HOLED up in a small room with only a pot found on Petersfield Heath for company is not everyone’s idea of a good time.
But, for archaeology volunteer Jane King, it was sheer bliss.
Jane spent six weeks at the Hampshire Cultural Trust at Chilcombe near Winchester meticulously emptying out the contents of a 4,000 year old funeral urn.
This large cremation container was one of the exciting finds made on the People of the Heath project, overseen by Petersfield Museum.
The intact Bronze Age urn was found in May and next year it will be the centrepiece of an exhibition at the museum about the digs on the Heath barrows.
Jane was tasked to sift through the soil inside the pot to recover tiny fragments of cremated bones, which were then sent off for extensive analysis.
She said: “It was very satisfying and I felt really, really privileged to be involved. It is up there in the top ten things I have done in my life.”
But it doesn’t end there for Jane’s.
She will be at Chilcombe in that small room once again to empty another pot of its contents. This slightly smaller funeral urn, with just its base not intact, was found in this year’s summer latest dig.
It was also a Bronze Age cremation pot and, when the analysis tests are complete, adds to the picture of how our ancestors went about life, and death, in this area.

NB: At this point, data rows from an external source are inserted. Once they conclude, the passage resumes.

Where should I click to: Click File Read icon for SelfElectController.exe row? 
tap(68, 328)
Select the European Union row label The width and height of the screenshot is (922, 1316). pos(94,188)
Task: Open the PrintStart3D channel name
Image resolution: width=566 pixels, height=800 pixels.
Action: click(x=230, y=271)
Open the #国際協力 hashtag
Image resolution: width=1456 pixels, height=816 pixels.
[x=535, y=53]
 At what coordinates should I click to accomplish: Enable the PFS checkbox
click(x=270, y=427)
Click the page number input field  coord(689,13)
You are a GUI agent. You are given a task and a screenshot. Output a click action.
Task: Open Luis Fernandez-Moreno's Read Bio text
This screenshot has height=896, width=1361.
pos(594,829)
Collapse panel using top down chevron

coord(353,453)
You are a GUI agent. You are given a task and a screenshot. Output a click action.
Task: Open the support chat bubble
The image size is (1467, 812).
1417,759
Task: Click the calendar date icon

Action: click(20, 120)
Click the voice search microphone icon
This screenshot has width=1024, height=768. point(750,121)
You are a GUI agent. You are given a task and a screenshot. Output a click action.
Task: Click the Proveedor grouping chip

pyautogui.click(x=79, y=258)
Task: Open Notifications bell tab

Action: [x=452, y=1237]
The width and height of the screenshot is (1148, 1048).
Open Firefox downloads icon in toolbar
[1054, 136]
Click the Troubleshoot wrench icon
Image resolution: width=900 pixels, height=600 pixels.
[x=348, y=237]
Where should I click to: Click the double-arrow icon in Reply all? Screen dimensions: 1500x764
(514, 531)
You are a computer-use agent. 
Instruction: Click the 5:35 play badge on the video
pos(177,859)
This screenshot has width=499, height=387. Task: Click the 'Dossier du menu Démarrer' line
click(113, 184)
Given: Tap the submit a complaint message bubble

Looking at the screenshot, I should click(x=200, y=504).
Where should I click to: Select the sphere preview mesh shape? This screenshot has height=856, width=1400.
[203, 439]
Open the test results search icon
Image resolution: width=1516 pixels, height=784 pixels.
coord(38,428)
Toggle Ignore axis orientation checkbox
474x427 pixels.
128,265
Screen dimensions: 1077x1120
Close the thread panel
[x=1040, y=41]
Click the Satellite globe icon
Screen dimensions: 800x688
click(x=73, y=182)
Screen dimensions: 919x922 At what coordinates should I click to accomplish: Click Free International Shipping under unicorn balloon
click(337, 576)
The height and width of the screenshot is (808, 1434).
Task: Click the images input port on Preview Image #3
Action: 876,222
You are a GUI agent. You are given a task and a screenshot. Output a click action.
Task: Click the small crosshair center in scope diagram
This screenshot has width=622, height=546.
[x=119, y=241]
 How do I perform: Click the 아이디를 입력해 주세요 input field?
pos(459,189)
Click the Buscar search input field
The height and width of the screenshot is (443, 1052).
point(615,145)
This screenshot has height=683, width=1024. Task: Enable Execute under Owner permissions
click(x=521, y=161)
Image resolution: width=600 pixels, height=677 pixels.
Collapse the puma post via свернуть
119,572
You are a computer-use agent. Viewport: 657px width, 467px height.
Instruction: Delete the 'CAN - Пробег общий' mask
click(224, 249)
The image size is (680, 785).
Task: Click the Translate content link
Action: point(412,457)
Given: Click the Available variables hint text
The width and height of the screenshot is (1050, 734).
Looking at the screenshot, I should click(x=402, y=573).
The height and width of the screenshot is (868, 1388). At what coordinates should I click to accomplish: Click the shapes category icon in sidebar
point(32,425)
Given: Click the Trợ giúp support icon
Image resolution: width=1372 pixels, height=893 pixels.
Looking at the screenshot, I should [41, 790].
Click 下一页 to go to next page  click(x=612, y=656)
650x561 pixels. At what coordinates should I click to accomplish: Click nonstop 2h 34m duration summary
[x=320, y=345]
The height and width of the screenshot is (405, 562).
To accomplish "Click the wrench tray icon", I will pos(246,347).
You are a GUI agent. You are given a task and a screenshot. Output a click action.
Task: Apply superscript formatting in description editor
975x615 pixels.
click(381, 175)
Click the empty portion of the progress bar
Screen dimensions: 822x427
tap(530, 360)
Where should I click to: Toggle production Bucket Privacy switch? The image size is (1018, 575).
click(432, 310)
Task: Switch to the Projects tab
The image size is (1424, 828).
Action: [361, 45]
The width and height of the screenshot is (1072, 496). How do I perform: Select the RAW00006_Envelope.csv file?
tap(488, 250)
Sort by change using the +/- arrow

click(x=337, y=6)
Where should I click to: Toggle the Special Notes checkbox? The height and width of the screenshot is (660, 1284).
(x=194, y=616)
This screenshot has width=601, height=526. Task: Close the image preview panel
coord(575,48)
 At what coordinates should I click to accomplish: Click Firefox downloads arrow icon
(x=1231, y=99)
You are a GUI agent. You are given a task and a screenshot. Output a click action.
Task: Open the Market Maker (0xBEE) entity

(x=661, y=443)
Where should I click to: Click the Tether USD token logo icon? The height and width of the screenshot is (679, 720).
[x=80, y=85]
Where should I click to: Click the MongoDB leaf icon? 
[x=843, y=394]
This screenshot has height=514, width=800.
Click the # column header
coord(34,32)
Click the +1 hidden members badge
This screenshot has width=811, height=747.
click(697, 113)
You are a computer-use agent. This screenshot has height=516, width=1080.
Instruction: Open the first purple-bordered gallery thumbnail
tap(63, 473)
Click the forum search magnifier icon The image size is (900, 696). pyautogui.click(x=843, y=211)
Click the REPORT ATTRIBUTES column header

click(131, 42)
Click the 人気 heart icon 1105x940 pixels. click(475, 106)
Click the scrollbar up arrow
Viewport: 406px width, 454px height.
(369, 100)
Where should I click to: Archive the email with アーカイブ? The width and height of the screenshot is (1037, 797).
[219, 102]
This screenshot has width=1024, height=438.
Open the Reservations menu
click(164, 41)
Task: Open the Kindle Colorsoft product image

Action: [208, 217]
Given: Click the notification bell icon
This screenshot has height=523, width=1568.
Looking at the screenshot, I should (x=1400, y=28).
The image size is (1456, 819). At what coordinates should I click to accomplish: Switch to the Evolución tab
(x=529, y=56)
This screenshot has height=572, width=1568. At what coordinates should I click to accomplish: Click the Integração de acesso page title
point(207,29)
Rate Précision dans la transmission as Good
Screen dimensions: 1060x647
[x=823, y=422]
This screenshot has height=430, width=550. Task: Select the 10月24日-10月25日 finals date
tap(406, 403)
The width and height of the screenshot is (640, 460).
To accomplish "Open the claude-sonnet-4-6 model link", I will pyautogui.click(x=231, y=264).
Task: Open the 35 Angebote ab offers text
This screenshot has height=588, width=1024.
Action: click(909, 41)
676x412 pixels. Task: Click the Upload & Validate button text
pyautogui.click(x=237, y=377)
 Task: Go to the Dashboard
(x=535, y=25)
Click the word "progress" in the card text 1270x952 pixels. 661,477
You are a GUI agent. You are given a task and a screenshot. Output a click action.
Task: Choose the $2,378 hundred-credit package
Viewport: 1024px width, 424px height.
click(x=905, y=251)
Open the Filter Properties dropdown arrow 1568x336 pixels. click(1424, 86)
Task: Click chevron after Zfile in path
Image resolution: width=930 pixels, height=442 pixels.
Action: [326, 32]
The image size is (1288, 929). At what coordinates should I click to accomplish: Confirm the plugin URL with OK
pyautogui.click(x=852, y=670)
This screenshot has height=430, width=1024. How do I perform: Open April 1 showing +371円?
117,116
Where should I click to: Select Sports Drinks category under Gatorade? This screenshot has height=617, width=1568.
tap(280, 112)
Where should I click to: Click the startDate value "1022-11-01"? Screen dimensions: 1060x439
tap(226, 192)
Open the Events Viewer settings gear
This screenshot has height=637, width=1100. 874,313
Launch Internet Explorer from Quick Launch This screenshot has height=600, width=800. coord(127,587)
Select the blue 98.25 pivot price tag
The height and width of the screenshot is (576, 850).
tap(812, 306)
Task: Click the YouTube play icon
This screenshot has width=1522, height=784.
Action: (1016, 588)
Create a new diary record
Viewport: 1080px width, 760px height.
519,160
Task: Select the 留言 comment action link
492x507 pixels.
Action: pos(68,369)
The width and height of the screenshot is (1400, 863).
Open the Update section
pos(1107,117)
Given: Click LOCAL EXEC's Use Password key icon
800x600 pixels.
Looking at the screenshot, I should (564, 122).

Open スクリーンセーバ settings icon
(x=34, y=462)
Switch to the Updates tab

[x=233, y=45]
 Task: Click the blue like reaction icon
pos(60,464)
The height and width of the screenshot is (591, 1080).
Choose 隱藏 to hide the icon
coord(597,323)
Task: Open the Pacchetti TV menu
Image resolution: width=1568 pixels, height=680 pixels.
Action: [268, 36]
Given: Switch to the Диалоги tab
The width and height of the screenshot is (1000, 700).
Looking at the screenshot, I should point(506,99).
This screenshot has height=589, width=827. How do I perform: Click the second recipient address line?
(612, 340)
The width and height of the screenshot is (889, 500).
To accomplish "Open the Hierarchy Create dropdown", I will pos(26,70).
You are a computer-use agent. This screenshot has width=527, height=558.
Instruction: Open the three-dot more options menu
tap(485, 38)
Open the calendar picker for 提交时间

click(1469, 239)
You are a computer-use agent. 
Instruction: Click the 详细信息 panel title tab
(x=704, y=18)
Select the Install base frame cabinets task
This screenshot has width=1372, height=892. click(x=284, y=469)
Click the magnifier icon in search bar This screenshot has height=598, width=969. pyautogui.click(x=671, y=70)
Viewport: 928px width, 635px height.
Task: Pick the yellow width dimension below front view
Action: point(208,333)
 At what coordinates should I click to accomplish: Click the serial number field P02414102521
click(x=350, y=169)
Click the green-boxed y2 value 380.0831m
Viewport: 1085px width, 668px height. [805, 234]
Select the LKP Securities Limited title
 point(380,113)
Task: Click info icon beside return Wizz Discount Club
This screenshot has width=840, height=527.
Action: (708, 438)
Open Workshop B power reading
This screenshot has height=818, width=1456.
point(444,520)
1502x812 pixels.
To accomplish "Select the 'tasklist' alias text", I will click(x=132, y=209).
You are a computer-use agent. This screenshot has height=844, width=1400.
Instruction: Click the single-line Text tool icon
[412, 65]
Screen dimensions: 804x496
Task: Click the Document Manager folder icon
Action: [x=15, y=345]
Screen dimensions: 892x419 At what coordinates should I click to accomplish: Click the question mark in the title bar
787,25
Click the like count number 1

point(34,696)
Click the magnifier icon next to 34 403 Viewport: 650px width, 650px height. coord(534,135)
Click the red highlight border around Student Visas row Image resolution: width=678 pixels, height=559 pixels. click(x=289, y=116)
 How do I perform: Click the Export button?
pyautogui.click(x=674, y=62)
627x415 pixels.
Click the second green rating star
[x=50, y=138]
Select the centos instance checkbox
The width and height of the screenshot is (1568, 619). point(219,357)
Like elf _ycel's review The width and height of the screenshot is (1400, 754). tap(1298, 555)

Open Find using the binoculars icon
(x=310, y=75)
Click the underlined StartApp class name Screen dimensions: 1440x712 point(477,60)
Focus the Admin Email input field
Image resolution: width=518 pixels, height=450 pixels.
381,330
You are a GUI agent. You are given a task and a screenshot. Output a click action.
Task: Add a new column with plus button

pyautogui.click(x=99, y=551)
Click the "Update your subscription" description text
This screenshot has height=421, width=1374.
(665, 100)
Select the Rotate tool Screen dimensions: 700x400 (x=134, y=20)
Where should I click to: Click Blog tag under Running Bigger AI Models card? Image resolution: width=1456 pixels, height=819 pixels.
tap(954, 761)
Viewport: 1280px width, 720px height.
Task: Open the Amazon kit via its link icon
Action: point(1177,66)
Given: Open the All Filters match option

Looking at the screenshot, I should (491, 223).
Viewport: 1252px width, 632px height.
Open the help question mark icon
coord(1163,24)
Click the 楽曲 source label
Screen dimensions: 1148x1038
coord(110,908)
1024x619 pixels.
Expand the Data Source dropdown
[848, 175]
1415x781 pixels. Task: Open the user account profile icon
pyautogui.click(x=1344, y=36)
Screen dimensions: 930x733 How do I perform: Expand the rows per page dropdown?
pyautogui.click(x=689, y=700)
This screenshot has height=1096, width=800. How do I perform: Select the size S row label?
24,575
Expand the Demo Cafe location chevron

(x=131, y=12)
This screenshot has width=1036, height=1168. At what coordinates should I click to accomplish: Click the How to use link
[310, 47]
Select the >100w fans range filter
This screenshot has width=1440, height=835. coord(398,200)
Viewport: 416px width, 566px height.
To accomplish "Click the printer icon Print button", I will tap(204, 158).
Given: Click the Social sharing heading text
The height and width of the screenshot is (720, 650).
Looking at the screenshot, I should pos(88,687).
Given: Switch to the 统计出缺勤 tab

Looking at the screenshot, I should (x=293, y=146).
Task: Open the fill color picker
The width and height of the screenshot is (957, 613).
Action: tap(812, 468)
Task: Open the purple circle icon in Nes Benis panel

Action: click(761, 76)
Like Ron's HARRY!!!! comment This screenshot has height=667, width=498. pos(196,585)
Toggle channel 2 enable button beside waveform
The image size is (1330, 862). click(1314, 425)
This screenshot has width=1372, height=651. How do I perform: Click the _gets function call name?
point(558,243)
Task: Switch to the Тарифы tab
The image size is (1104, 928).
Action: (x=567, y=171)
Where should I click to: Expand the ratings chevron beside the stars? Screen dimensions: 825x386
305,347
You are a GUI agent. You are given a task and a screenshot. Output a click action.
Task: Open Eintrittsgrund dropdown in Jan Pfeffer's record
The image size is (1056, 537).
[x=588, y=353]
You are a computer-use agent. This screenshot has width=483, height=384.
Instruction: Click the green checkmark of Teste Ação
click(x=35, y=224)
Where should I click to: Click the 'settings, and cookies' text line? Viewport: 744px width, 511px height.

The urns have been given the same CT scans people are given at Salisbury Hospital to find out as much about them as possible.
There have now been four cremation containers found in barrows on the Heath – the remains of a box and a bag, and the two urns.
Project co-director George Anelay said it would be wonderful to find more. His aim is to find the remains of a settlement on the Heath along with the burial sites.